Carilion Clinic is changing services at its Community and Roanoke Memorial hospitals

By Christina Rogers
The Roanoke Times (Virginia)
Copyright 2007 The Roanoke Times

ROANOKE, Va. — Expectant mothers can no longer expect to have their babies at Carilion Roanoke Community Hospital.

Relocation of patients and inpatient services, including expectant mothers and newborns in intensive care, from Roanoke Community Hospital to Carilion’s newly expanded Roanoke Memorial Hospital began Tuesday morning.

The move, which is expected to be completed Friday, caps a nearly four-year, $105 million plan to meld the offerings of the two hospitals under one roof.

It took 11 ambulances and more than 50 trips to transfer about 76 patients from the hospital’s maternity areas and neonatal intensive care unit, said Carilion Clinic spokesman Eric Earnhart.

Another 30 patients are expected to make the trip Thursday, he added, when Carilion moves its pediatric units.

The medical migration began about 8 a.m. with a row of boxy, white ambulances lined up in front of the emergency department at Community Hospital. No streets were closed and the transfer was done incrementally, with one or two ambulances making the trip at a time.

The relocation will also mean a shuffling of services for patients.

Roanoke Memorial, for instance, will treat all new obstetric, gynecologic and neonatal patients. Those services will be closed at Community Hospital.

Raw data:
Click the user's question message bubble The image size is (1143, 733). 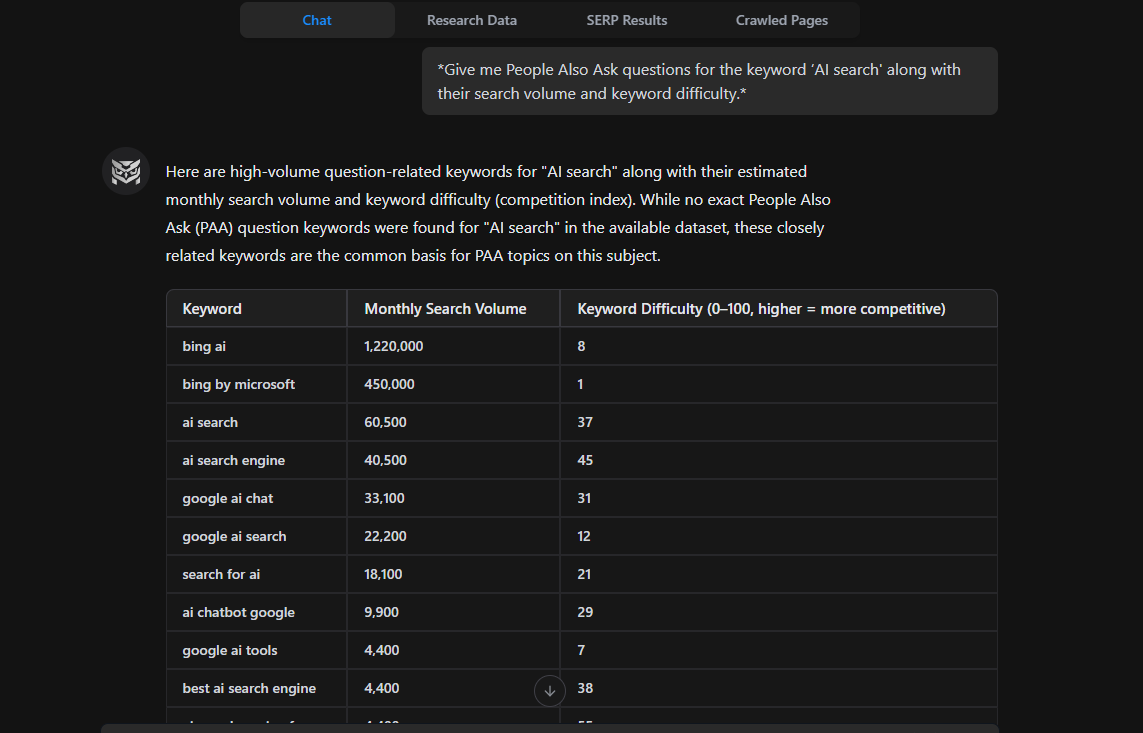[709, 81]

Your instructions:
According to the article about Carilion's hospital move, how many ambulances did it take to transfer about 76 patients from the maternity areas and neonatal intensive care unit? Rely only on the article about Carilion's hospital move, not on the data.

Response below:
11 ambulances.